Así las presenta Degas, en un mundo sin seducción, un universo comercial donde el producto es el sexo, el artista apunta y expone una realidad social como un observador distante
Degas representó la ambivalencia del hombre moderno de su siglo, pavoneándose entre aristocracia y respeto, reunió más de 50 grabados realizados por él en un esfuerzo de entender a las mujeres en los burdeles de París. Mezcla de altivez y piedad, Edgar por las tardes no se pierde las tertulias en el café Guerbois y trasnocha en las casas de citas observando a las mujeres que desnudas y cansadas esperan a los clientes en una sala de espera deslucida y fría. Un cliente asoma apenas su pantalón abriendo la puerta para entrar. Los cuerpos de carne ajada y flácida están puestos para su elección. La piel deslustrada de sus cuerpos voluptuosos y las sonrisas forzadas no siempre invitan al posible cliente, a veces descansan, en ocasiones fuman un cigarrillo. Así las presenta Degas, en un mundo sin seducción, un universo comercial donde el producto es el sexo, el artista apunta y expone una realidad social como un observador distante e incluso hace el esfuerzo de tratar de identificar las características físicas de las prostitutas en un estudio antropológico informal, influido por el determinismo fisiológico en boga en esa época.

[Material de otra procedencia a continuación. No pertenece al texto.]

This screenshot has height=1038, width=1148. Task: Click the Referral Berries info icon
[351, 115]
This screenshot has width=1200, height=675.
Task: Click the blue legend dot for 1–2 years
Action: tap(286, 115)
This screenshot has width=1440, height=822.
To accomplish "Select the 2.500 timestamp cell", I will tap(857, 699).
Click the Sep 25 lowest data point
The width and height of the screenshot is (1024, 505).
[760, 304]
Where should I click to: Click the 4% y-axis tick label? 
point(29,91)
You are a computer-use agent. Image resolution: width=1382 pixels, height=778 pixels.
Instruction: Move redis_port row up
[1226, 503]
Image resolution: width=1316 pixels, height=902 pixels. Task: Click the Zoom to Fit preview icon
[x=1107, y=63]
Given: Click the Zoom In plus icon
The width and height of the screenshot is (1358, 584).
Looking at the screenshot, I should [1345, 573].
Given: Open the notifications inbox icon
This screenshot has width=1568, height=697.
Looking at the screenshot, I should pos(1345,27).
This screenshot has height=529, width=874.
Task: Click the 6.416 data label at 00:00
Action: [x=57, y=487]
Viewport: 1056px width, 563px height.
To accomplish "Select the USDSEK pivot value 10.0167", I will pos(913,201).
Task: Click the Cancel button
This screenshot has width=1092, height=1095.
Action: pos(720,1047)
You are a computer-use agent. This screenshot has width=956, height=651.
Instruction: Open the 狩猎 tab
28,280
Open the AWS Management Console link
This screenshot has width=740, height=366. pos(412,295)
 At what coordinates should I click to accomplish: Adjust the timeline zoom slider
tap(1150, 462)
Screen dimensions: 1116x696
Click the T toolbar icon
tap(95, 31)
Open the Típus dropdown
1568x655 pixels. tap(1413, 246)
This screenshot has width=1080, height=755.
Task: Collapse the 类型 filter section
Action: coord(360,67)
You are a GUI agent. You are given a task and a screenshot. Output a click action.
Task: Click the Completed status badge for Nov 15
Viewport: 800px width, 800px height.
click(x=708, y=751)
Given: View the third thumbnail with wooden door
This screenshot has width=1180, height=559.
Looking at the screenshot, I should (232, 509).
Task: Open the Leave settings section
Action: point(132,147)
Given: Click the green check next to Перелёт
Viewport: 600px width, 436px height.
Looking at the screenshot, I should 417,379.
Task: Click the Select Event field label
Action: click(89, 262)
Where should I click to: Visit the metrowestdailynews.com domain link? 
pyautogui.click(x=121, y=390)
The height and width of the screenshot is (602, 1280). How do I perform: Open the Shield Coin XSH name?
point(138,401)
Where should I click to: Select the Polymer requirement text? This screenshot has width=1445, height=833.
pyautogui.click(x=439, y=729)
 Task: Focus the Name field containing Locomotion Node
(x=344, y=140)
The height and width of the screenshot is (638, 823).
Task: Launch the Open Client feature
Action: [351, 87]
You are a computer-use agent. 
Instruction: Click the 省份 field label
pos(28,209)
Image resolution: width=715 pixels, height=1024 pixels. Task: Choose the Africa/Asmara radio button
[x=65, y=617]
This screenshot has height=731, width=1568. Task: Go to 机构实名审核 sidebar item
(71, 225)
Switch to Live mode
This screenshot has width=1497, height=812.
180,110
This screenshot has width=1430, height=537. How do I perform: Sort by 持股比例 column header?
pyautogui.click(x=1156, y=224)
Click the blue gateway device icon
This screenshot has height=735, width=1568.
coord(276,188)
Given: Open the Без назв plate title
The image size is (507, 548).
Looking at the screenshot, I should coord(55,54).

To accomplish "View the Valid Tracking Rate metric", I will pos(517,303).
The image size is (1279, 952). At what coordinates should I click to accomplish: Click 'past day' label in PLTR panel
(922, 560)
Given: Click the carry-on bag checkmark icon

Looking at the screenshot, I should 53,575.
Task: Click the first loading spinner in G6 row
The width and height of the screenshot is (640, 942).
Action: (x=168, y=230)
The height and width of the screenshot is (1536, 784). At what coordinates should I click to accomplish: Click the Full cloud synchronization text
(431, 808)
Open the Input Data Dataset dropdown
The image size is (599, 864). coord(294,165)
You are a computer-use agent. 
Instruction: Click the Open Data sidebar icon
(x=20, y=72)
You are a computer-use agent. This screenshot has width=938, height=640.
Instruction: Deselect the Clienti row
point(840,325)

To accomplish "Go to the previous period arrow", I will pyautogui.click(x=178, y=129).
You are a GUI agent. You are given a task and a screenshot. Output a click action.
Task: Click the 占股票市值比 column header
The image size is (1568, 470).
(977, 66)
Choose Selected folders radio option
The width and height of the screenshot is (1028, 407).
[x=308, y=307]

Por otro lado tenemos a Eduard Manet en su original interpretación de las “Brasseries a femmes”, donde la novedad de mujeres como meseras atrae a los clientes que toman y se divierten encubriendo el real comercio sexual que se desarrolla en el zaguán. Estas mujeres libertinas de doble faz son expuestas por todos los impresionistas en sus distintas facetas. En el “Bar en el Follies Bergere” pintado en 1882, la mujer de mirada triste de pie detrás de la barra llena de botellas de alcohol nos mira prisionera de su propio destino, mientras que su reflejo en el espejo la muestra inclinándose hacia su cliente, ansiosa a servirlo y dispuesta a todo. Manet absorbe la ambivalencia de la vida de estas mujeres y la plasma en una de sus obras maestras como un efecto multitudinario y sin importancia. A primera vista solo sentimos el bullicio del salón de café con su clientela ruidosa, el sonido de los vasos y las charlas de los comensales, pero si nos detenemos un momento, podemos observar la soledad, el abatimiento, incluso la indiferencia de vivir que refleja la mesera en sus ojos y solo así podemos entender que diariamente esta joven sufre y sumisa admite su destino servil.
Los impresionistas no pretenden moralizar, no intentan cambiar el mundo, presentan la realidad que observan entre el humo de las chimeneas industriales, pintan los charcos en las calles adoquinadas del paisaje citadino en donde detallan el color y la luz del horizonte. Entre tabaco, cervezas y Absinthe las mujeres indecentes decoran sus pinturas, con sus miradas tristes sentadas en la terraza de algún café en el Boulevard Montmartre, frente a una copa con una ciruela bañada en brandy, mirando con apatía el mundo de alrededor, llevando entre los dedos un cigarrillo sin prender. Son mujeres sin chaperones, dependientas de las tiendas de sombreros, damas que buscan compañía para ganarse unos centavos, hembras que con su actitud relajada y su lenguaje corporal lánguido invitan, según la sociedad del siglo XIX, al hombre a propasarse con ellas. Las escenas en las tabernas que Monet y Renoir presentan son el preámbulo al amor ilícito que se da tras las cortinas, son las meseras que le prenden el cigarrillo al cliente, que beben con ellos un trago y que se acercan con su escote a susurrarle al oído. Ellos nos presentan un espectáculo como preámbulo a lo que sucede después y nuestra imaginación rellena los silencios de los cuadros que introducen el otro mundo mujeril, el universo de lo prohibido, el de la prostitución.